外務省がホームページで公開している企業の取組事例を見てみましょう。
たとえば、飲料・食品メーカーのUCC上島珈琲では、コーヒー豆の生産地の多くが発展途上国であることから、現地の環境保全や労働環境の整備などに取り組んできました。
そのほか、環境に適応したコーヒー品種の開発や、絶滅が危惧される品種の保護、生物多様性を失わない農園づくりなどにも力を入れています。
引越業のアートコーポレーションでは、引っ越しの際に出るゴミをゼロにすることを目標に、紙資源を使わずに梱包できる『エコ楽ボックス』を開発しました。

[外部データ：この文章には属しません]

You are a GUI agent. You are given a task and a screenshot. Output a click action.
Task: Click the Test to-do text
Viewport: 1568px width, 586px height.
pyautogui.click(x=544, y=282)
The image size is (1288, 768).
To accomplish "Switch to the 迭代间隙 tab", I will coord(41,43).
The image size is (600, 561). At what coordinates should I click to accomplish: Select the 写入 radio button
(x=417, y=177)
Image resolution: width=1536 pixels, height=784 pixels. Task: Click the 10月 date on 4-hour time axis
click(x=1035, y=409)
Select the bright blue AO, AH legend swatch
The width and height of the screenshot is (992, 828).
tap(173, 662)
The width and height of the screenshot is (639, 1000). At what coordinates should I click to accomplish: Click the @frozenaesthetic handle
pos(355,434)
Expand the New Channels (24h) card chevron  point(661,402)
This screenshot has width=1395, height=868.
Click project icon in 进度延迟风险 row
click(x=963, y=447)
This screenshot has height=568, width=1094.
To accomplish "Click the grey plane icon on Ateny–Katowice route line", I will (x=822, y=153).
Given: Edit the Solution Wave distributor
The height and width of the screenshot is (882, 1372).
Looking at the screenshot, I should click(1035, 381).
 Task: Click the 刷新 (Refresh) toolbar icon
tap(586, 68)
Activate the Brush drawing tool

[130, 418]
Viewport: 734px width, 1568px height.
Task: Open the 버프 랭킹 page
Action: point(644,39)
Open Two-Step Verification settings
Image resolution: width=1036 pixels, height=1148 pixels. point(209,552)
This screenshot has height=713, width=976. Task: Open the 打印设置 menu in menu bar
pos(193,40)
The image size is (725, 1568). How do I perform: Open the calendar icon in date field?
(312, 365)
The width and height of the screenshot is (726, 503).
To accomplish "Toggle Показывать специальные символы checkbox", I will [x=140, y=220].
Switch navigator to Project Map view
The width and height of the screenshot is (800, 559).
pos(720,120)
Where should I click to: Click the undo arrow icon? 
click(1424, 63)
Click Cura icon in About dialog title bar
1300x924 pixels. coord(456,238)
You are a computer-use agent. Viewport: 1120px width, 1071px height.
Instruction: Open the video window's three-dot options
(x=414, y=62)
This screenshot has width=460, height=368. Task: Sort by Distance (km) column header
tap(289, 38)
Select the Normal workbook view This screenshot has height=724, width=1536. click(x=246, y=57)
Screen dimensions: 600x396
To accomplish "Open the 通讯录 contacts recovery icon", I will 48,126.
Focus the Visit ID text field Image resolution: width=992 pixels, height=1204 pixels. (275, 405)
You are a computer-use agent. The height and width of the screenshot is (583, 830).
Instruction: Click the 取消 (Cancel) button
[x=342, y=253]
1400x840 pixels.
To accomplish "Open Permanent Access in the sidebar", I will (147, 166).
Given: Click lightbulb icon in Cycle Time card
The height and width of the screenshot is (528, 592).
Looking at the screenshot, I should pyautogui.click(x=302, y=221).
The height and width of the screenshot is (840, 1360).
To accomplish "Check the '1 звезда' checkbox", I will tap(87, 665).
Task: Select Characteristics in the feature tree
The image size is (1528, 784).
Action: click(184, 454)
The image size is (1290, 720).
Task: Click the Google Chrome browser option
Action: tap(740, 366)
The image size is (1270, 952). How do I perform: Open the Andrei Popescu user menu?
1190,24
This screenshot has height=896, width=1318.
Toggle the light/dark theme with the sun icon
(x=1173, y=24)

また、働き方の改善として、火曜または水曜日を定休日としました。
引っ越し業における定休日の導入は、業界では初めてのことでした。
このように、自社の生産プロセスや労働環境の改善につながる施策を、SDGsの取り組みの一環として行っている会社がほとんどです。
企業にとっても、SDGsの取り組みは大きなメリットであるといえるでしょう。
SDGsは、一つの国や組織だけではなしえることのできない、大きな目標です。
それぞれの社会問題に対して、当事者意識を持ち、末永く続けていくことを視野に入れて取り組んでいくことが大切です。
※本記事の記載内容は、2021年8月現在の法令・情報等に基づいています。